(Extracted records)
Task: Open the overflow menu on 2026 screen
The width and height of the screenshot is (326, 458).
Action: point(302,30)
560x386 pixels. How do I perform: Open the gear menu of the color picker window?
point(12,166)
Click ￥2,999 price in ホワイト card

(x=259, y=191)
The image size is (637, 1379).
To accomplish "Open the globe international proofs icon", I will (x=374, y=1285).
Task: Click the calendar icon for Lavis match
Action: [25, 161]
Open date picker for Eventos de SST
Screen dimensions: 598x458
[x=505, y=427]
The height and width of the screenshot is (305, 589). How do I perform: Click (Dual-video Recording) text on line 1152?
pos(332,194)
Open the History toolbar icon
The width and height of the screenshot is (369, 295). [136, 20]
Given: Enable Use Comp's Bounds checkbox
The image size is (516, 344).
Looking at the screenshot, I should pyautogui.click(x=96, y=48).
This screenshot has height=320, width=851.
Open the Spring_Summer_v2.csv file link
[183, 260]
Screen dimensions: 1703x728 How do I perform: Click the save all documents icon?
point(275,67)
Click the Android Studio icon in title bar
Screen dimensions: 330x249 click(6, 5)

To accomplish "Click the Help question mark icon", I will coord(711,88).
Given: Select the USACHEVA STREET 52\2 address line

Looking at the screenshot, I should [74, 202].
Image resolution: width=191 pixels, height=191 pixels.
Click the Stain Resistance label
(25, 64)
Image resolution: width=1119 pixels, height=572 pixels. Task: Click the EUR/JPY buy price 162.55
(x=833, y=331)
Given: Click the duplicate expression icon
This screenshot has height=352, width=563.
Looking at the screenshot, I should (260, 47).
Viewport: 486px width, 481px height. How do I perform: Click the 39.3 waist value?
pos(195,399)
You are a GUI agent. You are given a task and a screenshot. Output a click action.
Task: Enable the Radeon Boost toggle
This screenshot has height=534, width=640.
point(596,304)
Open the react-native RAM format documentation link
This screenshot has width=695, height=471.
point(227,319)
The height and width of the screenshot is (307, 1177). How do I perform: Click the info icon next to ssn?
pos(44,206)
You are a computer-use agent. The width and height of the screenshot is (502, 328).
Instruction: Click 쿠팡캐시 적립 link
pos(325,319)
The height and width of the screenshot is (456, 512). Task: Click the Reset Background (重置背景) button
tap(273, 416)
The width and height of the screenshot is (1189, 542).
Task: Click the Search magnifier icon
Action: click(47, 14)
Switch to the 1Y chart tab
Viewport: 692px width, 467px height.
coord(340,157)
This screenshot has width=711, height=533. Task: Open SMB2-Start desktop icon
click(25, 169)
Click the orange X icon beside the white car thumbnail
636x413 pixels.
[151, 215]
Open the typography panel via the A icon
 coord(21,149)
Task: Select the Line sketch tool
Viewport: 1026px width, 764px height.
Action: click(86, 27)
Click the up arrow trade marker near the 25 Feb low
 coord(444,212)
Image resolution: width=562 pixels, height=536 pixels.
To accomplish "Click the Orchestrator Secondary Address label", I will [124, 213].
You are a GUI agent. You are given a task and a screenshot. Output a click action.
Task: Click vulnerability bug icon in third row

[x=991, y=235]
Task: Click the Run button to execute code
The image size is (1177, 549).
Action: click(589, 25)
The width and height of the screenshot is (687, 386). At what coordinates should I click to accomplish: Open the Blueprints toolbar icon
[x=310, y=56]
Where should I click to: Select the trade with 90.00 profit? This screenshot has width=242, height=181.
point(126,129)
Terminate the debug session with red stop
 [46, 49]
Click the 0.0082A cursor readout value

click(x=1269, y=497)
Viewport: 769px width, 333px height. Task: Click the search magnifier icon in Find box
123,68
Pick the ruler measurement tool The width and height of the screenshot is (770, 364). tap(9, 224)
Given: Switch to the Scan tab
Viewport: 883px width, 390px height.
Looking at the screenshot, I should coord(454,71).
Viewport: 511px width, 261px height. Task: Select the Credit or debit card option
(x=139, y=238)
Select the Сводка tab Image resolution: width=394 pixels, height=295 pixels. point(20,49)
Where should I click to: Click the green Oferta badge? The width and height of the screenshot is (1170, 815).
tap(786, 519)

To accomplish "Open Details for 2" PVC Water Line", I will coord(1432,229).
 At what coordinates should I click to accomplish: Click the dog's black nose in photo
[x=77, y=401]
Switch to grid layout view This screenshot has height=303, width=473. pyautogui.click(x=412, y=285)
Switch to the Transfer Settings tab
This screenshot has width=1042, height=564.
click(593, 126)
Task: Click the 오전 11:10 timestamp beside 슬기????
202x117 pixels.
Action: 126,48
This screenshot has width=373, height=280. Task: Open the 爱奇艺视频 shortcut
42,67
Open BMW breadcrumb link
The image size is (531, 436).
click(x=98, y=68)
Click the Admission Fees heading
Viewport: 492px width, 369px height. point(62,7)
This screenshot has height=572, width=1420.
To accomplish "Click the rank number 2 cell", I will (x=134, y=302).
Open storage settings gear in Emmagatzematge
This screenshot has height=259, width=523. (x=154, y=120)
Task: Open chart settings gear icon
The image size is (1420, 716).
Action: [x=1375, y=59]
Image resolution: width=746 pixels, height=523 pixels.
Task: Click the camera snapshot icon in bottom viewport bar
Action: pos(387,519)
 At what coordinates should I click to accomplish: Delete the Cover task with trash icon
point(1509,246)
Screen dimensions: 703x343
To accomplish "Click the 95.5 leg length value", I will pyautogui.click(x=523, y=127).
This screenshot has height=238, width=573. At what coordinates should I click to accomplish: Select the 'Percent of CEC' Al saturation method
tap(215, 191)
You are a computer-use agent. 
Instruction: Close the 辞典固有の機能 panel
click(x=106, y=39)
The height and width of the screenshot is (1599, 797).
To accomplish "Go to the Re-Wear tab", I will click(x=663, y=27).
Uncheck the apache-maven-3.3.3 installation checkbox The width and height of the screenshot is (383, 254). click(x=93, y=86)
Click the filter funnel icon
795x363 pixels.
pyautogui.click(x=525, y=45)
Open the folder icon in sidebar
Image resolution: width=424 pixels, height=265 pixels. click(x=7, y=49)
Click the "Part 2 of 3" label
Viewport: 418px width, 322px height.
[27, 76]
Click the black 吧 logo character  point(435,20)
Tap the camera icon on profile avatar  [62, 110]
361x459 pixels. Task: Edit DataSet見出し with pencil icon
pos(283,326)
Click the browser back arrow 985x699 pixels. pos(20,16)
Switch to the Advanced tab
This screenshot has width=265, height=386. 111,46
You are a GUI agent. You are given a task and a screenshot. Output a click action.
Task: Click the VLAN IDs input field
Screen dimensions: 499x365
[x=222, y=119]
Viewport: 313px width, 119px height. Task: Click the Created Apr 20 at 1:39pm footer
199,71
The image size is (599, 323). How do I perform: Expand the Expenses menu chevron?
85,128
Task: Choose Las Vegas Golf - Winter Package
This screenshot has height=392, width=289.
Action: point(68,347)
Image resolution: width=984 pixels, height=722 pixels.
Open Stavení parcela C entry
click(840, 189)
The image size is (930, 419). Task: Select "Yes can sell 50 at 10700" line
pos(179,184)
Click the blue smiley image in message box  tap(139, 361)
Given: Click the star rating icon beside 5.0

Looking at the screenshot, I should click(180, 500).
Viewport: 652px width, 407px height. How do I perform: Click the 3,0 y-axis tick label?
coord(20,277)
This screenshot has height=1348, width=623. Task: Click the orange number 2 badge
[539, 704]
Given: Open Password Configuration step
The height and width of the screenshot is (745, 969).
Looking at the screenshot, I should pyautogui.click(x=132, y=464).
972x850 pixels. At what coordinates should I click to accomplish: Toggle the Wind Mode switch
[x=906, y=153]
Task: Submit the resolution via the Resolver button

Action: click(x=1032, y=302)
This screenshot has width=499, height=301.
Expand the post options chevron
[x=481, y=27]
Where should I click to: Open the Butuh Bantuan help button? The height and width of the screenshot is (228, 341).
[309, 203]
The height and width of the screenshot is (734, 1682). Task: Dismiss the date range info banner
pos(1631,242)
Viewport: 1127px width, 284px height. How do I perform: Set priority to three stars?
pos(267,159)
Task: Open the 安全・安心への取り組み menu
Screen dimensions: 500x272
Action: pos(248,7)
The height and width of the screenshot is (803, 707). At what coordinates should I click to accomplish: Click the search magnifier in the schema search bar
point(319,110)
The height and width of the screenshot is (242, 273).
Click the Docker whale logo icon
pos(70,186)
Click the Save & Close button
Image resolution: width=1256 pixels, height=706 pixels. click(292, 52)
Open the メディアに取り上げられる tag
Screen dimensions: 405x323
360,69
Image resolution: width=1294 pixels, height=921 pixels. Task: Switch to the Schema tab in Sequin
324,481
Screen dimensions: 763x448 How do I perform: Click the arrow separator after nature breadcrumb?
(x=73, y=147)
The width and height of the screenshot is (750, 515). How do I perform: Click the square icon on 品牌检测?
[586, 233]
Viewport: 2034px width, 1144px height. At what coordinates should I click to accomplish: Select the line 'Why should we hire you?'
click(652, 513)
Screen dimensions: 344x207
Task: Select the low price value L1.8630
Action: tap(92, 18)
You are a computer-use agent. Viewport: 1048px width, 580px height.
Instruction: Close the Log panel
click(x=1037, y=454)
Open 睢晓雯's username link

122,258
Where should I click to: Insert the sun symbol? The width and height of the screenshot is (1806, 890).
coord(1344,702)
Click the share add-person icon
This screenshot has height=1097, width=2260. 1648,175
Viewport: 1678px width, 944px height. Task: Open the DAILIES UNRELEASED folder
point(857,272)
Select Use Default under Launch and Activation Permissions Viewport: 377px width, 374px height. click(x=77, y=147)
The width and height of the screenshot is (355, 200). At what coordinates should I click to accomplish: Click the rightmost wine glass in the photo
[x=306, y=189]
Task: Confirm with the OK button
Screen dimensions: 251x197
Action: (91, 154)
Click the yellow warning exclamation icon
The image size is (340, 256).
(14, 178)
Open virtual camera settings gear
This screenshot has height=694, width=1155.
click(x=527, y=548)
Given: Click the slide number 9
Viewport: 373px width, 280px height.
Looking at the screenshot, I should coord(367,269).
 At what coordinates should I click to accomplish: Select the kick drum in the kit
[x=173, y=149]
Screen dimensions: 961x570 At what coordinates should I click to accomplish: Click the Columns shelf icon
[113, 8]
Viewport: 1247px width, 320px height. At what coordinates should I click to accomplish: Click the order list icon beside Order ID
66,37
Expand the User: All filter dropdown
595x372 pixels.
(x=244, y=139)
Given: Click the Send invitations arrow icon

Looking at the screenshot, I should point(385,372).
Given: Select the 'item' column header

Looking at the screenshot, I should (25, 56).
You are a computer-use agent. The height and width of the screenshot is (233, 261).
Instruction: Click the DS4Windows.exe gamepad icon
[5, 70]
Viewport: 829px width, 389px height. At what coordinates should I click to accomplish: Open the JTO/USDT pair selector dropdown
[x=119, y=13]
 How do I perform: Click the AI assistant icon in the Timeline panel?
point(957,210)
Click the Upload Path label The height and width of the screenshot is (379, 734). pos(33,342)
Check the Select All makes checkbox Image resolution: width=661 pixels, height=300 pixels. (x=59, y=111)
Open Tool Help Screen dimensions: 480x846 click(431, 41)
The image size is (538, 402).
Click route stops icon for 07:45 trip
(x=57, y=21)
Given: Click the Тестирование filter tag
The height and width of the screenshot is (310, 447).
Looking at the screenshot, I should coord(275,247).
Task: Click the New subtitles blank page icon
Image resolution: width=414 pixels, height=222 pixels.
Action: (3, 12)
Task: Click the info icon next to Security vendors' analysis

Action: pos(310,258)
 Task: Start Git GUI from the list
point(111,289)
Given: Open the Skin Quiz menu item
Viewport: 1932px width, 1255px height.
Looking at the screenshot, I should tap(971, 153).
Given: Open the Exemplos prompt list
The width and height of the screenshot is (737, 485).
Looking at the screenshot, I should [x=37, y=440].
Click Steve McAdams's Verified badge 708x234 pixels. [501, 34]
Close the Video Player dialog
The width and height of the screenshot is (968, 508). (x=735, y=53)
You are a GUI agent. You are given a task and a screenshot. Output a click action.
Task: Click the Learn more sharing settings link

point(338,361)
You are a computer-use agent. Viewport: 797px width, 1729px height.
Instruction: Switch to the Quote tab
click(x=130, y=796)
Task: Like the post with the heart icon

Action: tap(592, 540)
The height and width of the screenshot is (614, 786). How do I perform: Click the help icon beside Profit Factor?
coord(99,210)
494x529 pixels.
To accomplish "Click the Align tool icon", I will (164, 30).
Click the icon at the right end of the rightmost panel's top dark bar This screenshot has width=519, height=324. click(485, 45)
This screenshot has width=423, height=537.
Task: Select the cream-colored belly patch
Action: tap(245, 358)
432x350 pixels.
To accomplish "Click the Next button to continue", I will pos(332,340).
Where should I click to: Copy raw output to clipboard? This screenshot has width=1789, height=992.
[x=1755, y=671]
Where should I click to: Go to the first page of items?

To do
Among the entries above, copy exactly only the lines starting with the one containing "The height and width of the screenshot is (242, 273)." and going through the one containing "Open the メディアに取り上げられる tag", both ends included.

Task answer
The height and width of the screenshot is (242, 273).
Click the Docker whale logo icon
pos(70,186)
Click the Save & Close button
Image resolution: width=1256 pixels, height=706 pixels. click(292, 52)
Open the メディアに取り上げられる tag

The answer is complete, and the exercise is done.